Разговор о конкретике тоже зашел в тупик. Узнать бы, думал я, как он вообще разговаривает с заказчиками, если он такой неразговорчивый? Ведь нужно как-то их убеждать, находить общий язык, а он же не хочет. Ну, совсем не хочет.
— Ваша архитектура должна шокировать заказчиков. А в разговоре вы ускользаете от ясных определений. Скажите, как вам удается их убедить, что нужно построить именно это?
— Люди сегодня сами стремятся выйти из привычных рамок. Они готовы к новому. Тут не нужны слова и определения.

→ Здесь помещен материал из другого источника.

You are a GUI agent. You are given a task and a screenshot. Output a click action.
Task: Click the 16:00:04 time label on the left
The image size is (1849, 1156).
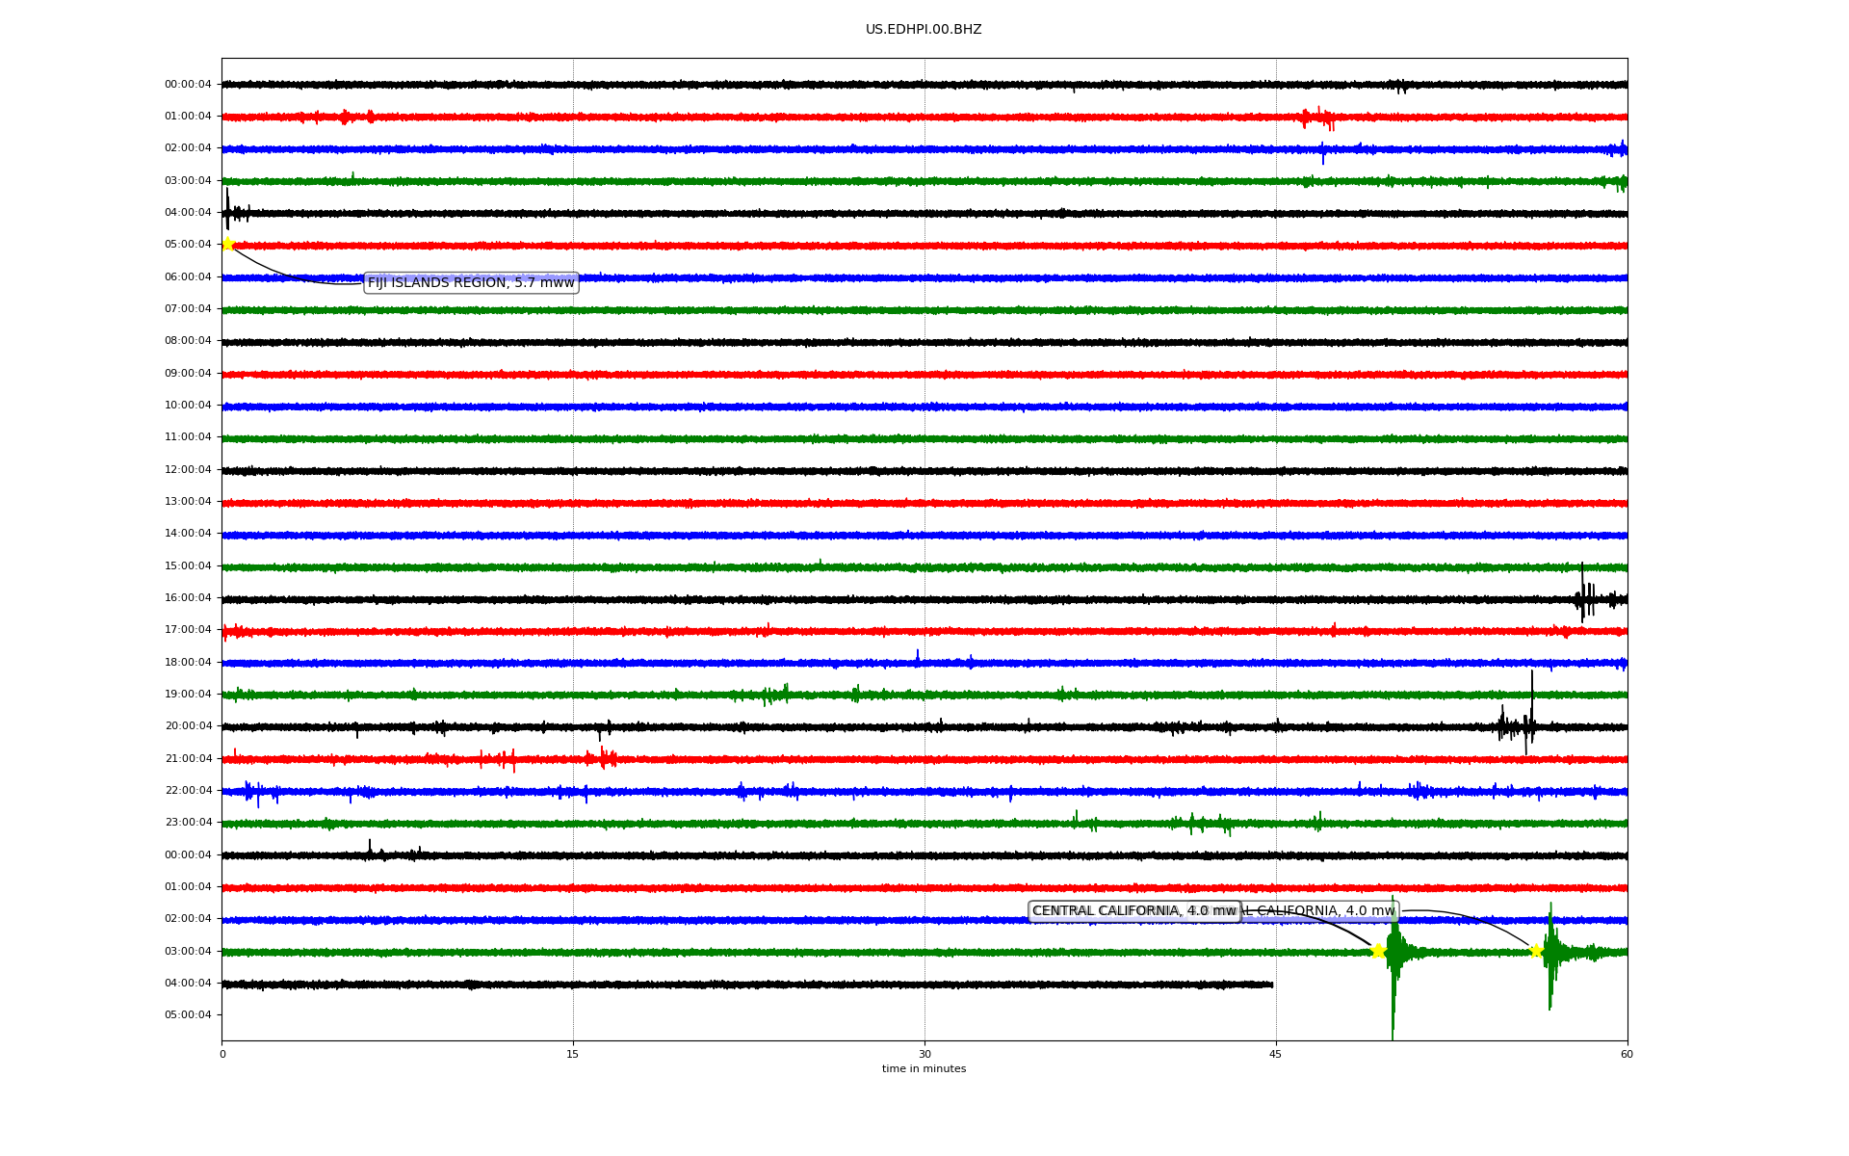tap(188, 597)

И опять эта приветливейшая улыбочка, эффектно исчерпывающая тему. И тогда я решился на последний поворот:
— Дэниэл, я спрашивал о вашей архитектуре по-всякому. Как о трагедии, как о деконструкции, как о практической деятельности. Позвольте мне задать еще один вопрос. Хотя, вероятно, и здесь мало что получится. Вы строили музеи Холокоста, и о вашей архитектуре говорят как о еврейской. Это спекуляция? Или о ней можно говорить в терминах еврейской идентичности?
И вдруг он как-то неохотно оживился. Глаза пошире раскрыл, очки поправил.
— Я думаю, в этом что-то есть. Вы знаете, евреи очень долго были лишены своей архитектурной традиции. Нас не пускали в эту профессию. Я представляю только третье поколение еврейских архитекторов, до начала ХХ века нас там не было. И конечно, некоторые свойства еврейской культуры, еврейского восприятия пространства я в своей архитектуре выражаю.
Это было первое более или менее ясное высказывание за все интервью. Я решил углубить тему.
— Скажите, а для вас вообще важна еврейская тема? Б-гоизбранность?
— Я думаю, вопрос о Б-гоизбранности евреев является самоочевидным. Ведь всем известно, что и христианство, и ислам — великие религии — вышли из иудаизма. Мы научили весь мир, как понимать Б-га. Какие еще доказательства Б-гоизбранности нужны? И я ощущаю себя представителем Б-гоизбранного народа.
— Вашу архитектуру вы делаете с учетом этой перспективы?
— Да.
И все. Он даже не улыбался, просто сказал «да» и замолчал.
Тут у меня кончилась лента диктофона. Он громко щелкнул, а Либескинд страшно оживился. Я думал вставить другую кассету, но он мне не дал. «Нет, хватит», — сказал и начал рассказывать о евреях и России.
О том, как родился в Польше, как родители бежали в СССР, как их сослали в Казахстан, как он до сих пор понимает по-русски. Хотя без удовольствия. Его просто прорвало. Мы обсуждали синагоги Украины и Беларуси, формы еврейских надгробий, кладбища, которые, по-моему, похожи на его урбанистические проекты («А, вы заметили! Ну, разумеется!»), и то, что на триста километров вокруг этих кладбищ нет теперь никого, кто понимал бы, что написано на этих надгробиях, а в синагогах теперь коровники.
Словом, прекрасный оказался собеседник — только не под диктофон. У каждого, знаете, свой опыт. Вот он, маленький еврей из Польши, родители бежали от фашистов и прибежали в сталинский лагерь. А теперь он приехал сюда, и к нему приходит человек с диктофоном. И записывает. Все, что ты скажешь, может быть использовано против тебя. Будь начеку.
И он не проговаривается. Ни о чем, кроме одного. Да, говорит, я сын Б-гоизбранного народа. Да, мы научили весь мир Б-гу, потому что Б-г нас выбрал. Сам не навязывается, но уж если спросили — отвечает. Не отрекается.